(Stored items)
────

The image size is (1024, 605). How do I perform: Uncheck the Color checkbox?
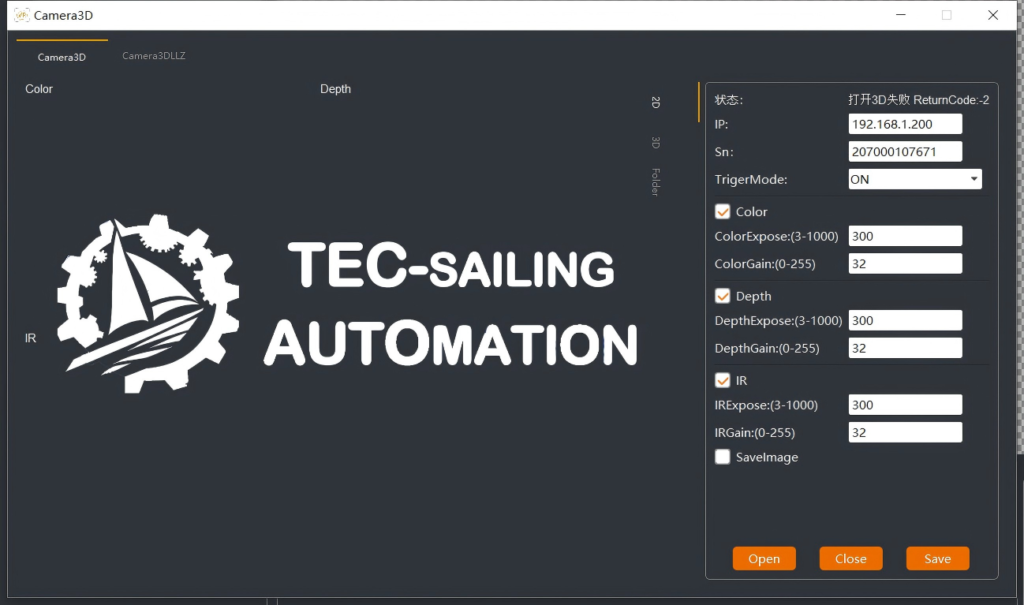click(x=723, y=212)
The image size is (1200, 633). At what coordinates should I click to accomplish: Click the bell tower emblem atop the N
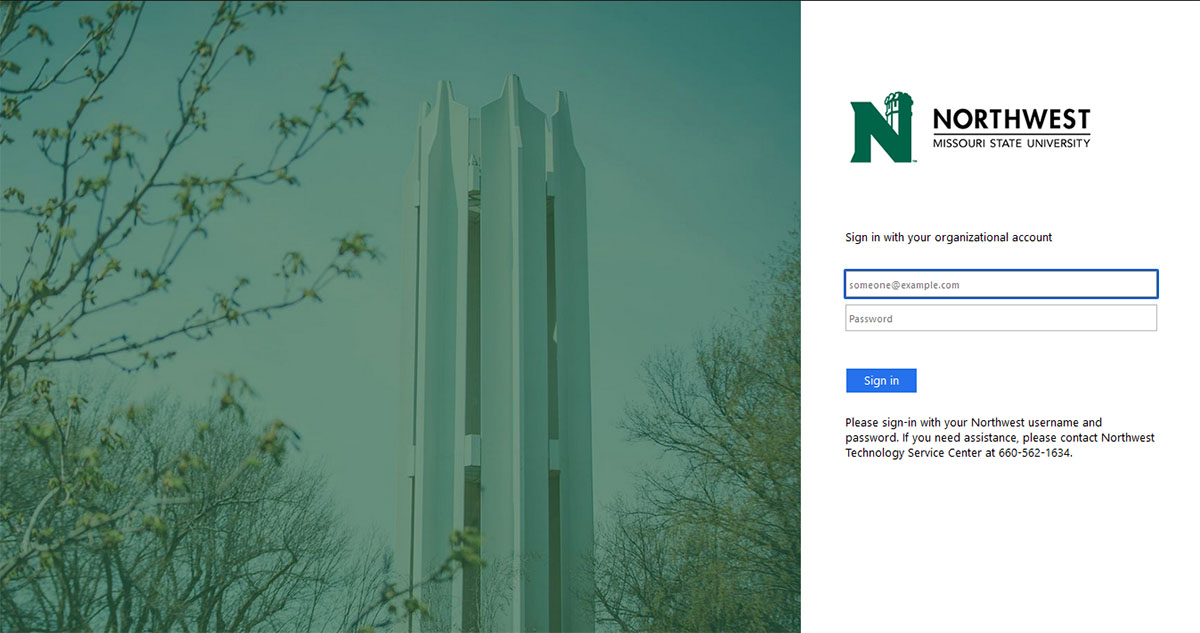click(900, 105)
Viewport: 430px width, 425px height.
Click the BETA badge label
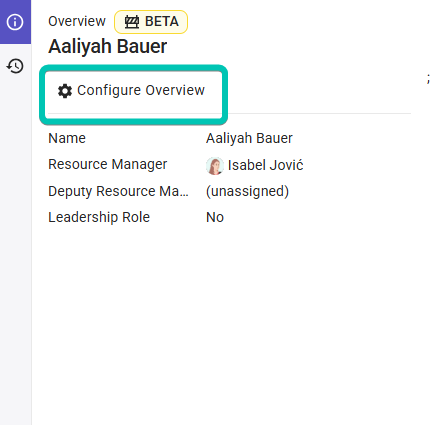point(162,22)
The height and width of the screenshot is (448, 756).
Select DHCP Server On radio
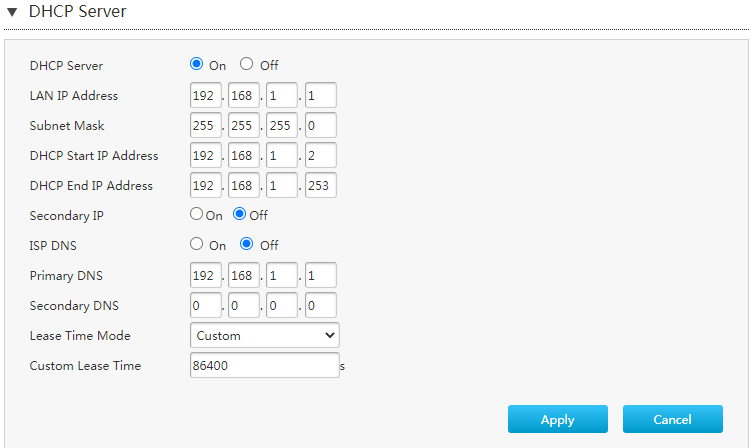pos(196,64)
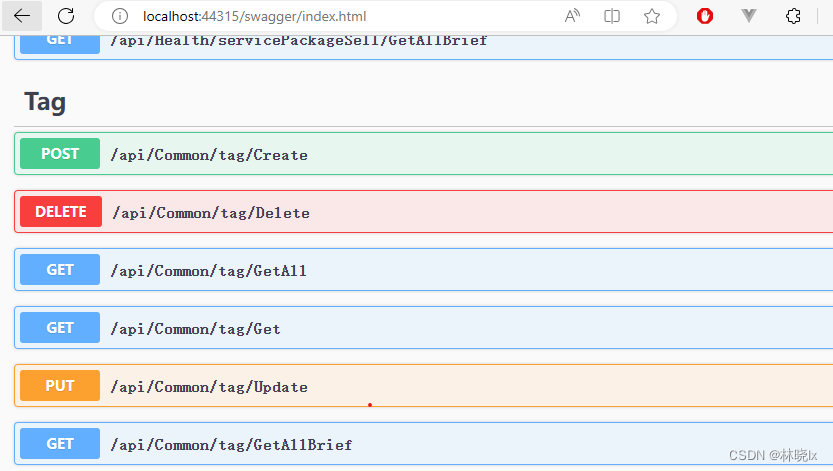Screen dimensions: 833x471
Task: Open the split screen icon in address bar
Action: (x=612, y=16)
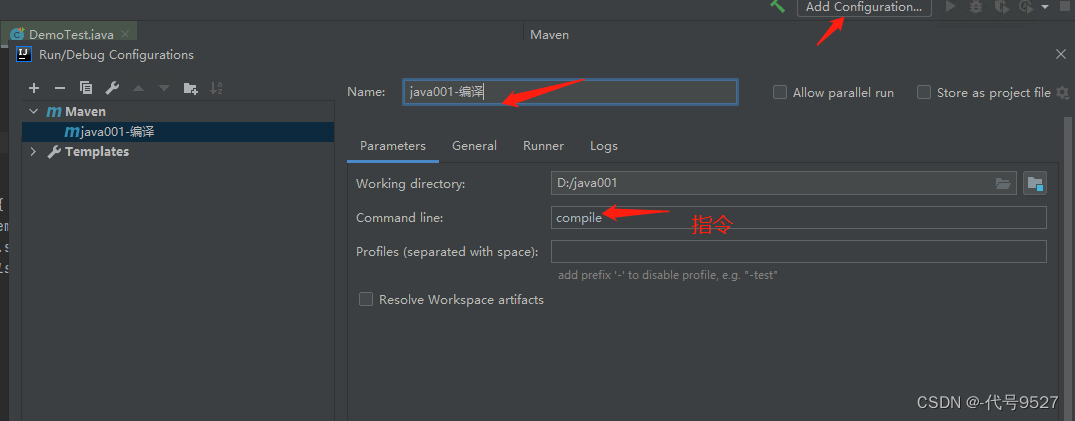Copy the selected configuration
This screenshot has height=421, width=1075.
pyautogui.click(x=85, y=88)
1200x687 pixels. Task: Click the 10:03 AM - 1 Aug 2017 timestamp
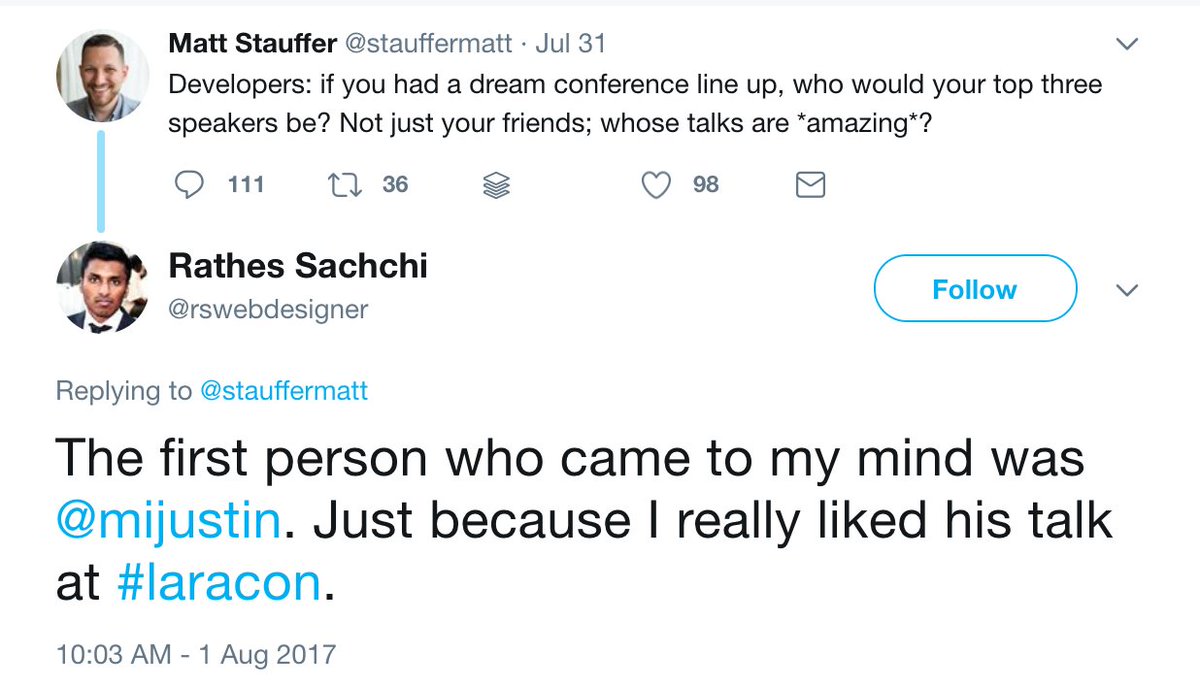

────

▶ What needs to be done
Retype all entries exactly, without the images.

▶ Solution to the exercise
The image size is (1024, 605). How do I perform: Uncheck the Color checkbox?
click(x=723, y=212)
The image size is (1200, 633). At what coordinates should I click to accomplish: Click the bell tower emblem atop the N
click(900, 105)
Viewport: 430px width, 425px height.
Click the BETA badge label
point(162,22)
The height and width of the screenshot is (448, 756).
Select DHCP Server On radio
pos(196,64)
Screen dimensions: 833x471
Task: Open the split screen icon in address bar
Action: (x=612, y=16)
Copy the selected configuration
This screenshot has height=421, width=1075.
pyautogui.click(x=85, y=88)
1200x687 pixels. Task: Click the 10:03 AM - 1 Aug 2017 timestamp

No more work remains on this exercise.